# PASSAGE FOR REVIEW:

※ ※ ※

Cool is the middle name of Specs New York on King Street
By Mike Salmon
When Grace Kariotis walked into the Specs New York store on King Street, she was there to look at a pair of sunglasses she’d put back on the shelf a few days before. The time wasn’t right to buy them but she revisited the notion of buying the round Ray Bans.
“They matched my style,” Kariotis said. As a fashion expert at Three Sisters clothing boutique a few doors down, style is important. “Sunglasses can make an outfit for sure,” she said.
The Specs owner Oren Goldberg agreed. “While many people style their wardrobe in such a way that they might wear the same sunglasses regardless of activity, many people will select a pair that coordinates well with the rest of their outfit,” he said. “Frame color and lens color are the primary factors that people consider, however frame shape typically is the deciding factor.”
This is part of the “coolness factor” sunglasses seem to have, as reflected in many iconic photos. There was John F. Kennedy in a pair, sailing off Cape Cod; John Lennon’s round lensed glasses; Tom Cruise sliding across the floor in his thick-framed 1980’s sunglasses; or the Kim Kardashian sunglasses. “The most popular sunglasses styles continue to be the aviator or pilot type and the wayfarer style,” Goldberg said. One of my favorite brands is Persol. These glasses have been hand-made in Italy with acetate frames and crystal glass lenses for over 100 years,” Goldberg added. The Persol name comes from the Italian word “for sun,” and these sunglasses were the preferred brand of the late Anthony Bourdain.

※ ※ ※

(Source data)
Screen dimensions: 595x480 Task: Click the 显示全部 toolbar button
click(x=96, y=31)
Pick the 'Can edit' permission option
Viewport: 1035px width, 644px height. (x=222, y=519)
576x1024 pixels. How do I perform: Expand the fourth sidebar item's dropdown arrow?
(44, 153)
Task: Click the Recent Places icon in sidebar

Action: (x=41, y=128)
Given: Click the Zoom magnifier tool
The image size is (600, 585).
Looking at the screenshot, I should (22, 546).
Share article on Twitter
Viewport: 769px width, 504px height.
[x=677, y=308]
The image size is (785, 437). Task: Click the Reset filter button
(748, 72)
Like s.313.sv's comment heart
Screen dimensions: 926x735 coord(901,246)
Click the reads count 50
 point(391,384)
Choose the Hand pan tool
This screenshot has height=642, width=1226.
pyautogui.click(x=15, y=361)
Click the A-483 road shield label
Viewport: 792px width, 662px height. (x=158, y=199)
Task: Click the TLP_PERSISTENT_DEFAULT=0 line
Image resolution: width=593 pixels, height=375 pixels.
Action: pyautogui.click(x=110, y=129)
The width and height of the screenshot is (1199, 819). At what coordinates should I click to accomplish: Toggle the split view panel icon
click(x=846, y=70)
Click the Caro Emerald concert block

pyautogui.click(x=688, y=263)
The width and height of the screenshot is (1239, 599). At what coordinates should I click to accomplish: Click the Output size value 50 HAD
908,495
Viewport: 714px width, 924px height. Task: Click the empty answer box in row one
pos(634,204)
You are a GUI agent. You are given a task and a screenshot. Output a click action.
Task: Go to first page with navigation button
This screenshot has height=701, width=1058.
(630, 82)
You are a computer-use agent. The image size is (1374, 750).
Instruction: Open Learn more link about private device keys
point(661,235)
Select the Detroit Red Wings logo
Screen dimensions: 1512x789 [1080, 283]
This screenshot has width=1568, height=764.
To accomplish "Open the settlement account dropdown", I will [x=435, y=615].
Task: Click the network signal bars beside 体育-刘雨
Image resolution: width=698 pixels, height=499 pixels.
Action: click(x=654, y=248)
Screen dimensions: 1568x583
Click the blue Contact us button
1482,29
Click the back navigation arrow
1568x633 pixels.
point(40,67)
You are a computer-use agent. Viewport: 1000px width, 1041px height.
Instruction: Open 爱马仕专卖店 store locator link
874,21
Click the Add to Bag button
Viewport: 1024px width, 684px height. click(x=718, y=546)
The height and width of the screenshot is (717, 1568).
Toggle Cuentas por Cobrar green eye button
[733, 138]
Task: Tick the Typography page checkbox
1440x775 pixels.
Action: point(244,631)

※ ※ ※

# TASK REQUIREMENTS:
Copy out the entire article about Specs New York word for word, including its headline and byline. These items were taken from a separate source.

# TASK OUTPUT:
Cool is the middle name of Specs New York on King Street
By Mike Salmon
When Grace Kariotis walked into the Specs New York store on King Street, she was there to look at a pair of sunglasses she’d put back on the shelf a few days before. The time wasn’t right to buy them but she revisited the notion of buying the round Ray Bans.
“They matched my style,” Kariotis said. As a fashion expert at Three Sisters clothing boutique a few doors down, style is important. “Sunglasses can make an outfit for sure,” she said.
The Specs owner Oren Goldberg agreed. “While many people style their wardrobe in such a way that they might wear the same sunglasses regardless of activity, many people will select a pair that coordinates well with the rest of their outfit,” he said. “Frame color and lens color are the primary factors that people consider, however frame shape typically is the deciding factor.”
This is part of the “coolness factor” sunglasses seem to have, as reflected in many iconic photos. There was John F. Kennedy in a pair, sailing off Cape Cod; John Lennon’s round lensed glasses; Tom Cruise sliding across the floor in his thick-framed 1980’s sunglasses; or the Kim Kardashian sunglasses. “The most popular sunglasses styles continue to be the aviator or pilot type and the wayfarer style,” Goldberg said. One of my favorite brands is Persol. These glasses have been hand-made in Italy with acetate frames and crystal glass lenses for over 100 years,” Goldberg added. The Persol name comes from the Italian word “for sun,” and these sunglasses were the preferred brand of the late Anthony Bourdain.